Gembira rasanya, dalam kesempatan yang berbahagia ini kita dapat berkumpul dalam rangka membincangkan satu pembahasan, “proyek raksasa” yang sangat penting. Mengapa sangat penting? Karena kita akan menyiapkan anak-anak kita benar-benar sebagai anak yang layak hidup di zamannya.

Marilah kita berpikir 10, 20, 30, 40 bahkan 50 tahun ke depan. Akankah anak-anak kita mampu menjadi pemimpin? Pemimpin bagi dirinya, pemimpin bagi lingkungan keluarganya, pemimpin bagi masyarakatnya, pemimpin bagi bangsanya dan pengawal bagi agamanya.

Al-Qur’an yang mulia, banyak mengisyaratkan adanya berbagai type pembinaan dalam menumbuh kembangkan generasi. Ada model keluarga Nabiyullaah Adam ‘alaihis salaam dalam menyikapi Habil dan Qabil, ada model Nabiyullaah Nuh ‘alaihis salam ketika menghadapi anaknya Kan’an, ada model Nabiyullaah Luth ‘alaihis salaam yang mendapat penentangan isterinya, ada model Nabiyullaah Ibrahim ‘alaihis salaam dengan Ismail dan Ishaq ‘alaihimas salaam (dua anak dari bibit yang berbeda), ada model Nabiyullah Ya’qub ‘alaihis salaam dengan anak-anaknya yang dua 12 orang (dari empat bibit), ada model Nabiyullaah Musa ‘alaihis salaam yang sejak bayi dalam lindungan seorang bunda yang hebbat Asiyah isterinya tirani jahat Fir’aun, ada model Nabiyullaah ‘Isa ‘alaihis salaam sang bayi mungil tanpa ayah dalam pengasuhan wanita jelita yang suci. Dan sudah tentu model paripurna seorang Nabi akhir zaman Rasulullaah Muhammad shalallaahu ‘alaihi wa sallam sebagai panutan dan suri tauladan ummat manusia sejagat dengan berbagai pernak-pernik kehidupannya.
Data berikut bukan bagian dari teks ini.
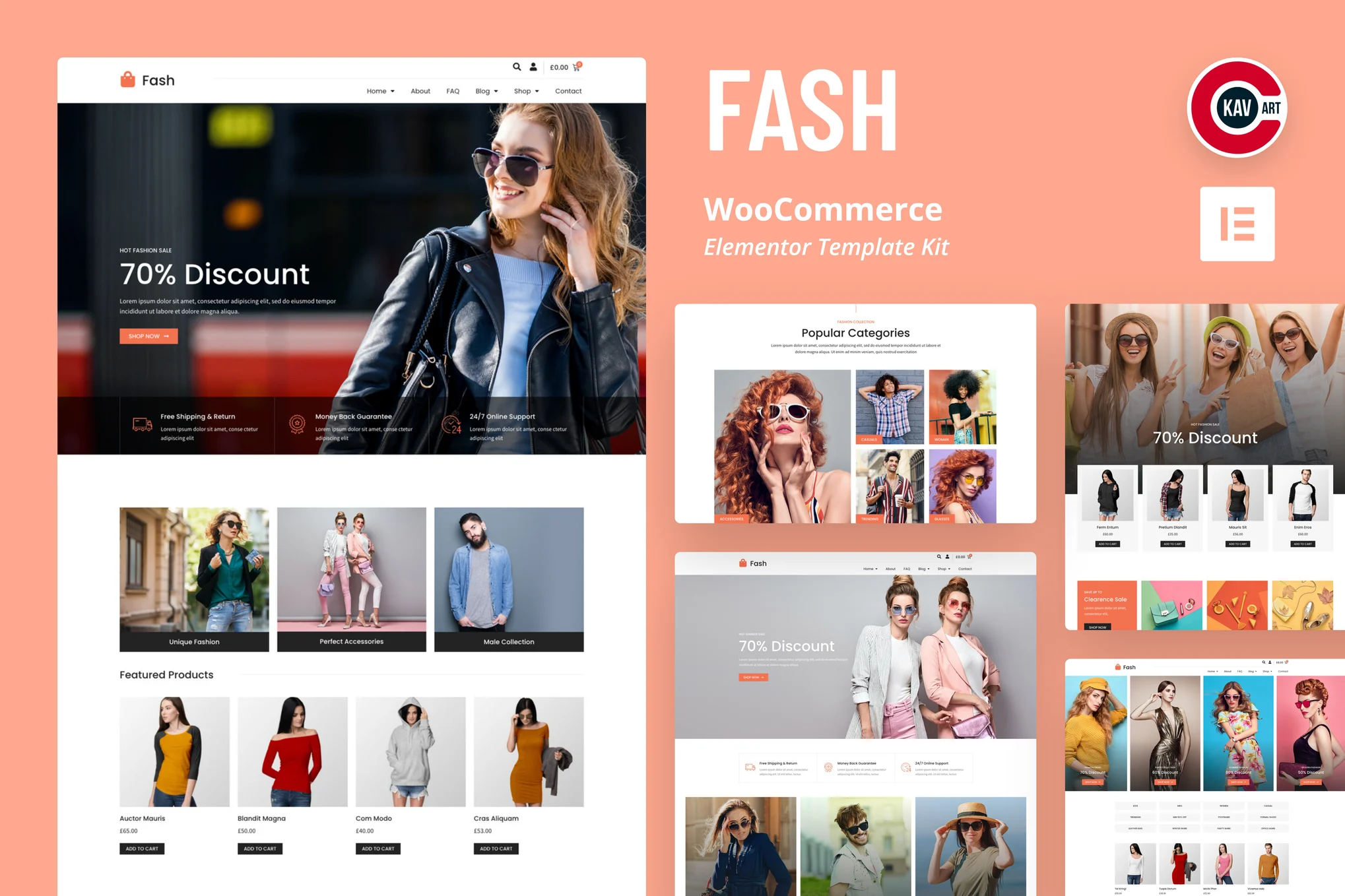Click the user account icon

coord(535,68)
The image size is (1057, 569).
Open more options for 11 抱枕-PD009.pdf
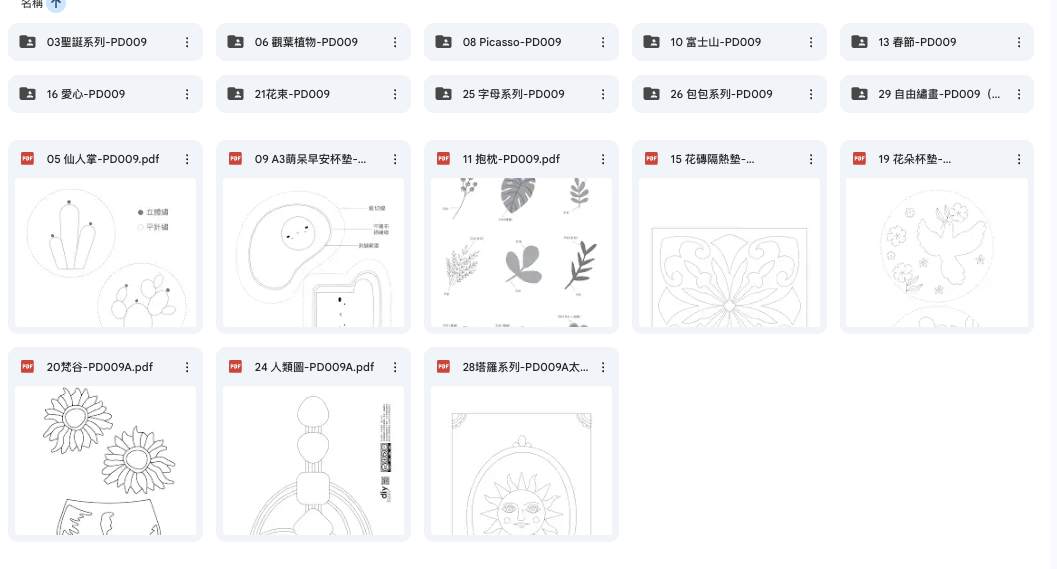point(603,159)
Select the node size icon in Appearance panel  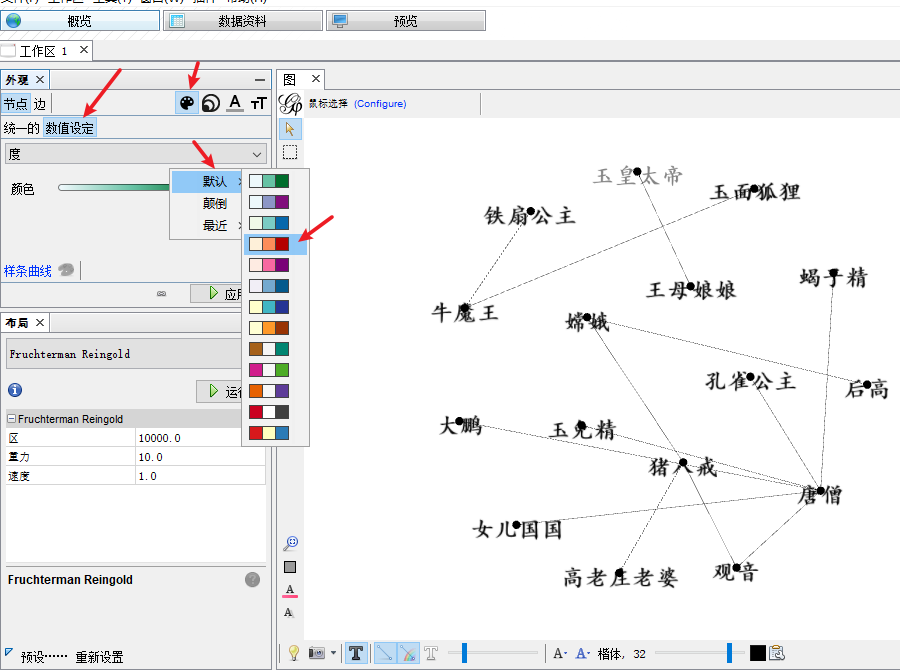pos(210,103)
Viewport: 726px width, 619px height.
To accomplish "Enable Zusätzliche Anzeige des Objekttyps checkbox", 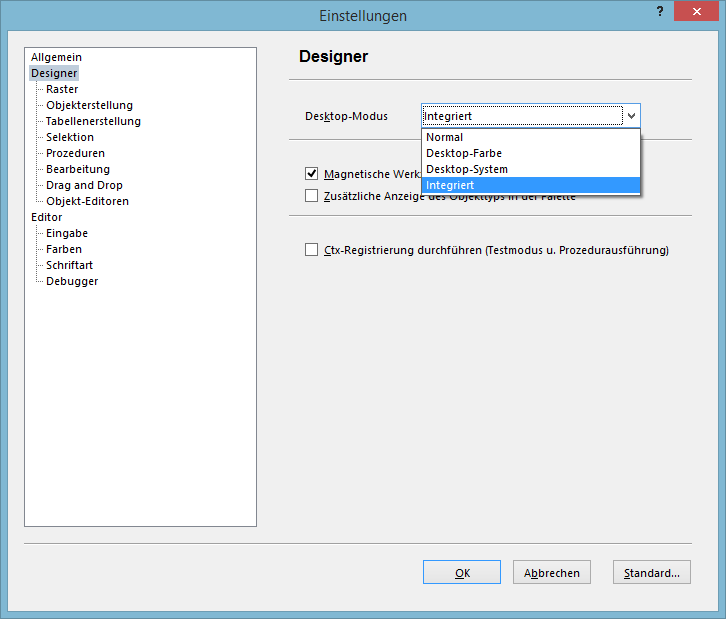I will click(312, 195).
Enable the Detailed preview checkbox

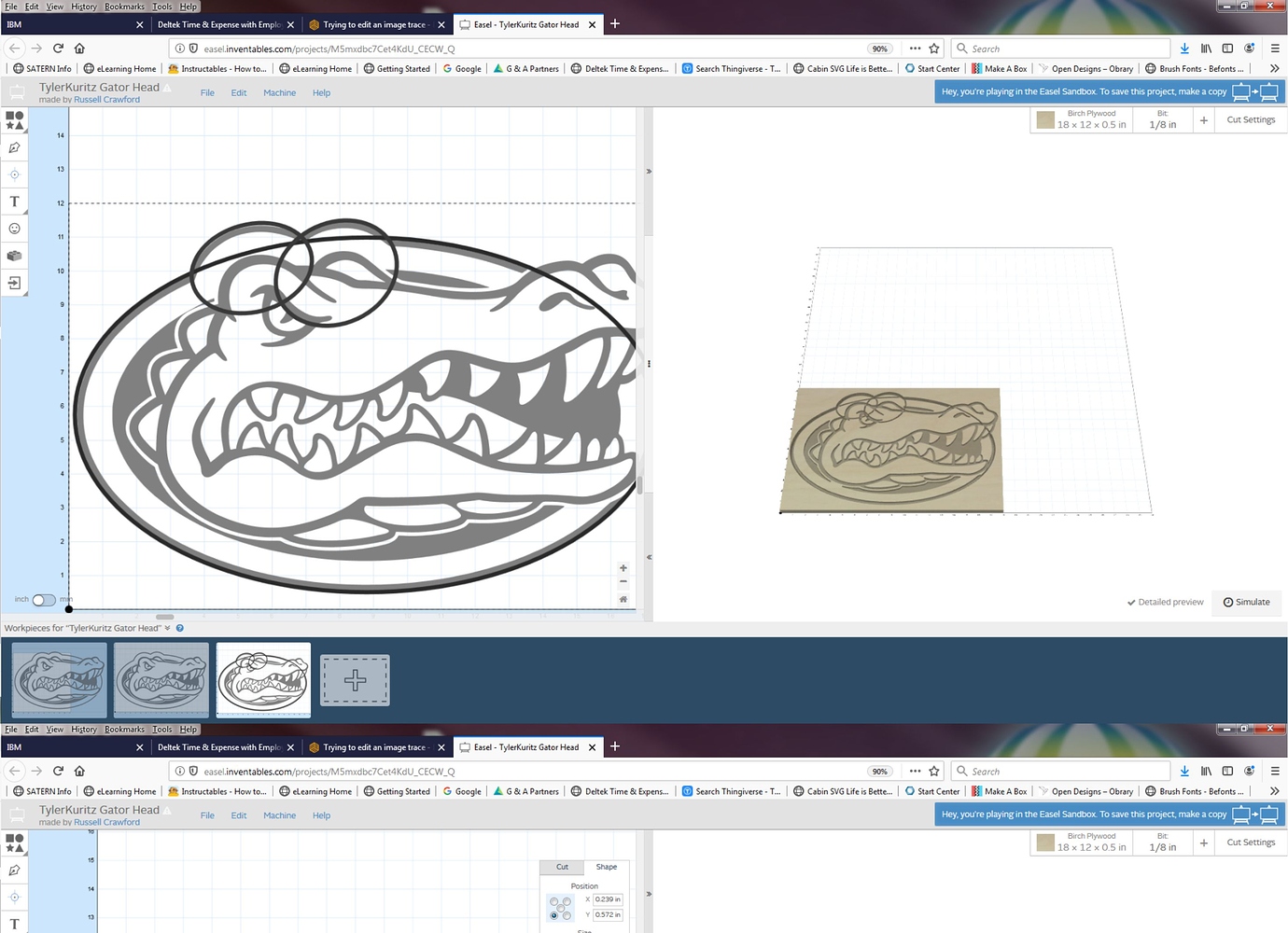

Itulah hakikat makna Laqad kaana fie qashashihim ‘ibratun li-ulil albaab. “Sungguh ada pada kisah-kisah mereka, pelajaran berharga bagi orang-orang yang memiliki akal pikiran.” (QS. Yuusuf/ 12: 111).

Masih ingatkah kita, sosok Ibnu Mas’ud dan Ibnu ‘Abbas radhiyallaahu ‘anhumaa (dua shahabat muda yang piawai dengan ilmu-ilmu Al-Qur’an), sosok anak muda ‘Ali bin Abi Thalib radhiyallaahu ‘anh yang berani dan ksatria dalam mengawal da’wah Rasul, sosok ‘Aisyah radhiyallaahu ‘anhaa gadis belia nan cerdas puteri Abu Bakar as-Shiddiq radhiyallaahu ‘anh, demikian pula adinda beliau Asma’ binti Abi Bakar radhiyallaahu ‘anhaa yang telah turut serta ambil bagian tugas da’wah bersama ayahandanya dalam menyelamatkan sang Rasul. Juga, tentu saja keteladanan anak dan mantu Rasulullaah sendiri; Fathimah, Ruqayyah, Ummu Kaltsum bersama para suami mereka ridhwaanullaah ‘alaihim ajma’ien dalam mendedikasikan jiwanya di jalan Allah dan rasulNya.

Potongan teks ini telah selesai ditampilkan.